With the CRC voting 3-1 against the proposal to unite the two leagues (only Pendleton was in favor, according to Walker), the IMC was left where it started when the committee began meeting last October — with five teams, all in Central Oregon.
The committee’s final recommendations remained mostly unchanged from previous drafts, as far as Central Oregon schools are concerned. If the recommendation is approved, Crook County will join Madras in the 4A Tri-Valley Conference, while La Pine’s petition stands to drop the school from Class 4A to 3A.
In the committee’s previous proposal, La Pine was placed in the 3A PacWest Conference with nine other schools. But in the final recommendations, a sixth league was added to 3A in an attempt to reduce travel.
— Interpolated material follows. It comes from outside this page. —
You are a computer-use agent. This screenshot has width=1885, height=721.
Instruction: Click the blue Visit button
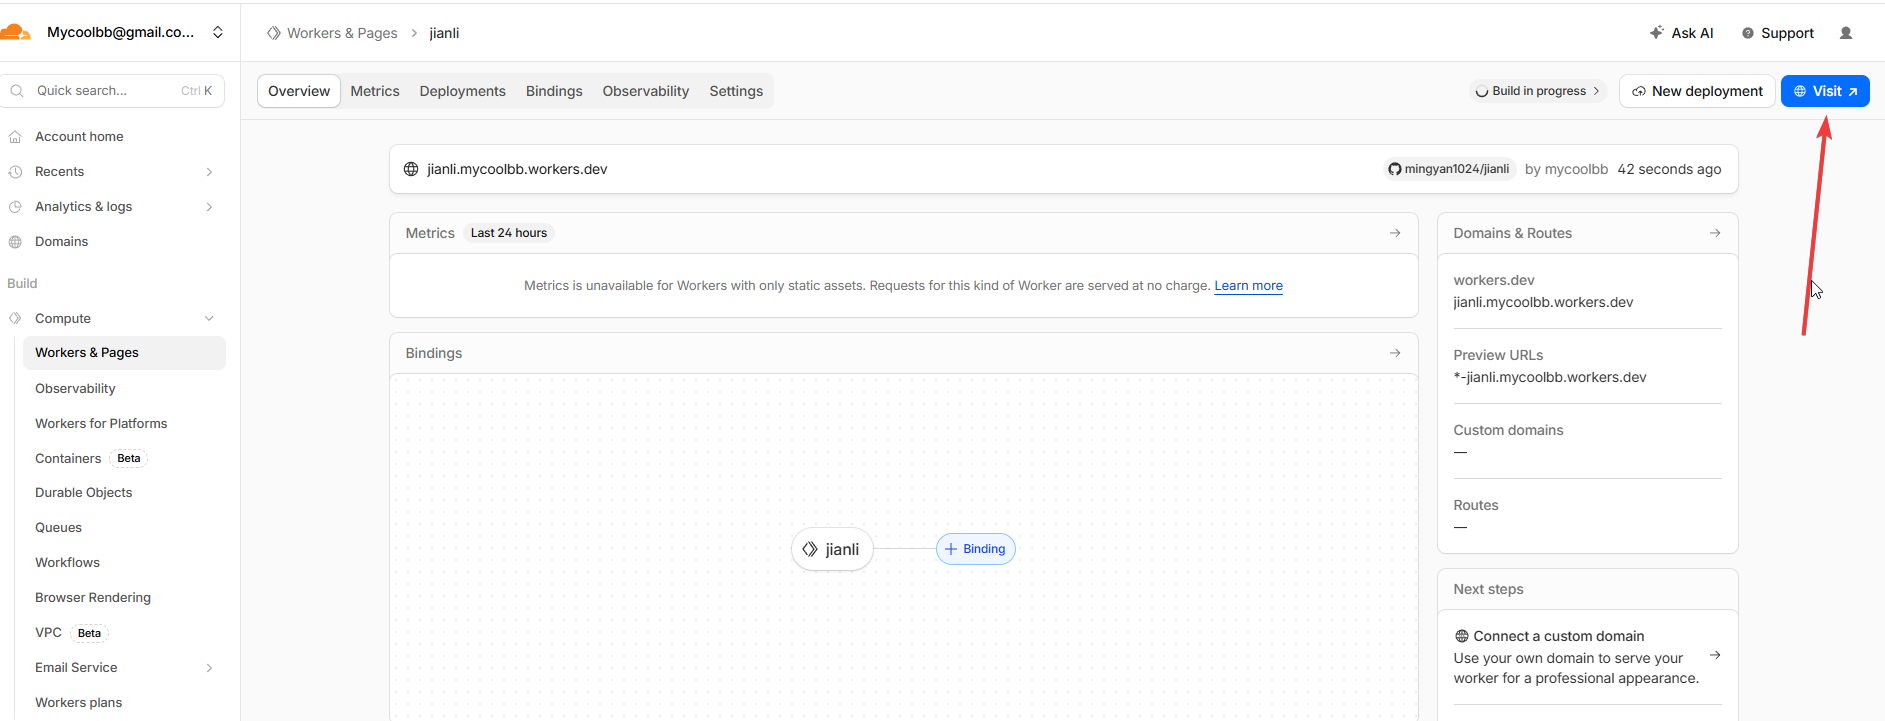point(1825,91)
That put La Pine in the South Valley Conference, joining Coquille, Creswell, Glide, Harrisburg and Pleasant Hill.
“We are excited to have the opportunity to ‘play down’ at the 3A level,” La Pine athletic director Rusty Zysett said. “We don’t believe we are playing down, we believe that we are playing at the level that we should be.”
Zysett said La Pine, currently a member of the 4A Sky-Em League, petitioned to play down after meeting all four criteria established by the OSAA, which include free and reduced lunch numbers and lack of success in a school’s current classification.. So, said Zysett, “it was pretty obvious for us to take advantage of that option.”
Also in the committee’s final recommendation, in Class 2A, Culver moves from the Tri-River Conference to the six-team Rolling Plains League. In 1A, Redmond’s Central Christian joins Gilchrist and Bend’s Trinity Lutheran in the 11-team Mountain Valley League, where the latter two currently reside.
The committee’s final recommendations will be considered by the OSAA Executive Board and Delegate Assembly in Wilsonville on Oct. 28, when the six-classification model is expected to be finalized.